Mr. Musk has also underestimated the severity of the virus. In January, he said the coronavirus “would be no worse than the common cold.”
He is eager to get the plant running again because it produces almost all of the vehicles the company sells, and Tesla is unable to generate much revenue while it remains closed. A new, second plant in Shanghai reopened this year after Chinese officials eased restrictions on business activity.
Late on Thursday, Mr. Musk told Tesla employees the Fremont plant would open on Friday. The message was sent after Gov. Gavin Newsom said manufacturing companies could resume operations even as other businesses are to stay closed in the pandemic.
But a coalition of health officials from six counties in the Bay Area and the city of Berkeley have not yet gone that far in their most recent order, which was issued May 4.
That order allowed construction, landscaping, agricultural and other outdoor businesses to resume operations, but said that restaurants, bars or other indoor businesses “that do not permit physical distancing or have high-touch equipment” must remain closed.
“Tesla has been informed that they do not meet these criteria and must not reopen,” a spokeswoman for Alameda County, Neetu Balram, said in a statement.
When state and local orders differ, “everyone must follow the stricter restrictions,” the May 4 order said.
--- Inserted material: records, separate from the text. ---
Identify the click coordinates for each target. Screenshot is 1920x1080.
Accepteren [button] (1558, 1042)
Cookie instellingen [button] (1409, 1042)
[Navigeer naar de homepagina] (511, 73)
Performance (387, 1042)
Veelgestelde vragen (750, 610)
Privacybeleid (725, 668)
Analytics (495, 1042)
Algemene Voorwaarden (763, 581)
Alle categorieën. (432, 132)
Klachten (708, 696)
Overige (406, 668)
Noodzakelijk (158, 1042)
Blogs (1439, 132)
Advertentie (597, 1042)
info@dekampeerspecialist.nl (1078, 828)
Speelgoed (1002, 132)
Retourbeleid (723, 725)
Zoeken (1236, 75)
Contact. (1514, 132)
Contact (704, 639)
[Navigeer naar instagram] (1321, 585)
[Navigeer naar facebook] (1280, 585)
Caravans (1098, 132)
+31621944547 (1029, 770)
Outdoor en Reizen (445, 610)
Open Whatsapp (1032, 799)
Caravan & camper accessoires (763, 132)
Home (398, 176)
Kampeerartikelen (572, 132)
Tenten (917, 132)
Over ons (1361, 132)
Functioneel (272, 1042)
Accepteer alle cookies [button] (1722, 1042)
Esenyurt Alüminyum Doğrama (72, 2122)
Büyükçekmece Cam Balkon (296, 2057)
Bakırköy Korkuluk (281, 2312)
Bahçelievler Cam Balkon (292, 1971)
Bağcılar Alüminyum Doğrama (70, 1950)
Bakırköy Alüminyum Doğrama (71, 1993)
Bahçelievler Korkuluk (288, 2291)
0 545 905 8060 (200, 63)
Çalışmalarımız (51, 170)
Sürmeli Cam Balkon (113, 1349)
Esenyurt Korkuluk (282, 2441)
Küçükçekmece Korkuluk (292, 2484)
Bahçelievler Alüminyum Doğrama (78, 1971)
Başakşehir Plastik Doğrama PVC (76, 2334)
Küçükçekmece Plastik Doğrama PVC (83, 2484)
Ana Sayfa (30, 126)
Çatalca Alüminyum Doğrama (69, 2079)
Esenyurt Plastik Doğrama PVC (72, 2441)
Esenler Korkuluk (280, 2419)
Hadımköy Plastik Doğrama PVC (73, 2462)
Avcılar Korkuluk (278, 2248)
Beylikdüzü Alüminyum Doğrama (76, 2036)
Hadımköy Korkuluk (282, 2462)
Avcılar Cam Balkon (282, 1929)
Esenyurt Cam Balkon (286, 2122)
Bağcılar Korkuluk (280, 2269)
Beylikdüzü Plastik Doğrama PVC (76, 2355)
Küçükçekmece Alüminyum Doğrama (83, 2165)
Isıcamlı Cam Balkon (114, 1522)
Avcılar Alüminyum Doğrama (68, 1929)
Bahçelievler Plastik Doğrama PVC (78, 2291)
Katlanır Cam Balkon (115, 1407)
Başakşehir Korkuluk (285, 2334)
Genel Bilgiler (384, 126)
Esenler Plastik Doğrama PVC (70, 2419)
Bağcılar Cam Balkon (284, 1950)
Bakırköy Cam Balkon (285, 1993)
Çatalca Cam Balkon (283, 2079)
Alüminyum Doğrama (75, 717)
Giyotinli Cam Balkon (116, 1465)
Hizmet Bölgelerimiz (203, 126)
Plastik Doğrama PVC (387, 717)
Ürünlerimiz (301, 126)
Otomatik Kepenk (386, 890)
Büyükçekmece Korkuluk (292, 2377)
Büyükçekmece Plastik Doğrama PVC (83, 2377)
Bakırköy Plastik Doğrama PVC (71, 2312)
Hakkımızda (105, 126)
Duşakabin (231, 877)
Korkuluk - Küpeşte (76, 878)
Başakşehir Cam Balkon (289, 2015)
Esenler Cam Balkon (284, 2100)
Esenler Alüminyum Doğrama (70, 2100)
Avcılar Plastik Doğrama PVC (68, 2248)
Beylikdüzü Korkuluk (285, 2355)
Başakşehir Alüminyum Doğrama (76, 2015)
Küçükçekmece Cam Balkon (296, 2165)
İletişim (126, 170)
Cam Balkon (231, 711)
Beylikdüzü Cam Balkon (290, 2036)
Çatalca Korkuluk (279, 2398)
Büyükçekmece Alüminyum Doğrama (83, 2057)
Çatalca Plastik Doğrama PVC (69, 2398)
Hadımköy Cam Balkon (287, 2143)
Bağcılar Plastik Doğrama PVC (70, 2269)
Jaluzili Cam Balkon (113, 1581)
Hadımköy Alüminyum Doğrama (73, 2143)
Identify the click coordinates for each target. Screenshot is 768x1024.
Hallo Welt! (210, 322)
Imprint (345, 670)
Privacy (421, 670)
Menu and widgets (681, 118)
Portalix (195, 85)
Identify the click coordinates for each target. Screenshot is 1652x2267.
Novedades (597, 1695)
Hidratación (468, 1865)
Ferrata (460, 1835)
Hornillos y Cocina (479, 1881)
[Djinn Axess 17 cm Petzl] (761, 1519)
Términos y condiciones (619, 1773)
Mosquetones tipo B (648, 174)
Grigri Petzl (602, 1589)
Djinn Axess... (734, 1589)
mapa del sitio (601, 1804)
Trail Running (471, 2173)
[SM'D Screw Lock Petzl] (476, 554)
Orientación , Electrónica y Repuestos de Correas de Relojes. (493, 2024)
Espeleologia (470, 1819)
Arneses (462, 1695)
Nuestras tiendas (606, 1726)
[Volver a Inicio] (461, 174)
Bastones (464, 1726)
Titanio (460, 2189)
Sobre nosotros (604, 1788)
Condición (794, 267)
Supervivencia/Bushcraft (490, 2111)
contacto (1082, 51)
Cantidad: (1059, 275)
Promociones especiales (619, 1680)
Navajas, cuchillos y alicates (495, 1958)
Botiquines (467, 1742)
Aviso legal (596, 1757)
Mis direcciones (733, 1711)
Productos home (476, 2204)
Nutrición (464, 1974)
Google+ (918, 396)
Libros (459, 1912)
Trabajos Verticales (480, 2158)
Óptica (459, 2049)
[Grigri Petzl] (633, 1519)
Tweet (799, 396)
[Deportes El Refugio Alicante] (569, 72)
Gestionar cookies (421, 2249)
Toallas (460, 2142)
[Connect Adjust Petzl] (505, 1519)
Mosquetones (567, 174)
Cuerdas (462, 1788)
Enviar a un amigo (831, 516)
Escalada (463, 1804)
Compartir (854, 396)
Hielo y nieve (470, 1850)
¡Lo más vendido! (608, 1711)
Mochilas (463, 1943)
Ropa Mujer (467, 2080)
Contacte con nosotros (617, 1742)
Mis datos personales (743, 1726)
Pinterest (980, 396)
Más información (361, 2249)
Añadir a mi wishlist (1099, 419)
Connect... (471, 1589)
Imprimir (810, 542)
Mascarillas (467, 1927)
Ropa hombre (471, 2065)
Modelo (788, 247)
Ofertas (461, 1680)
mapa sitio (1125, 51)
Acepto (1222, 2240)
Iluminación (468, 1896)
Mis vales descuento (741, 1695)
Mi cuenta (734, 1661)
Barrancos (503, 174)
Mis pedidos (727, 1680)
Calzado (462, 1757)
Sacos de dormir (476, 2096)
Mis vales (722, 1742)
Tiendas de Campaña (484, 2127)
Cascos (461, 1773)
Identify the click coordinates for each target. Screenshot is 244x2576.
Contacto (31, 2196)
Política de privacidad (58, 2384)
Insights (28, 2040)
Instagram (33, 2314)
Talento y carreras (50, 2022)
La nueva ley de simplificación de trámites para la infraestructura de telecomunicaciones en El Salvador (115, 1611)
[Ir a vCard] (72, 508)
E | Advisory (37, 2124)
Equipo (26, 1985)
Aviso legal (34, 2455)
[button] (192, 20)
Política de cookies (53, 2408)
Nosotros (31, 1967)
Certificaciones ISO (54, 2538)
Alameda County has reported 1,961 coronavirus cases and 70 deaths from the disease.
The official at the center of Mr. Musk’s attacks is the interim health director for Alameda County, Dr. Erica Pan. She is also an attending physician for pediatric infectious diseases at Children’s Hospital in Oakland and has studied the course of outbreaks of antibiotic-resistant bacterial infections and their effects on communities.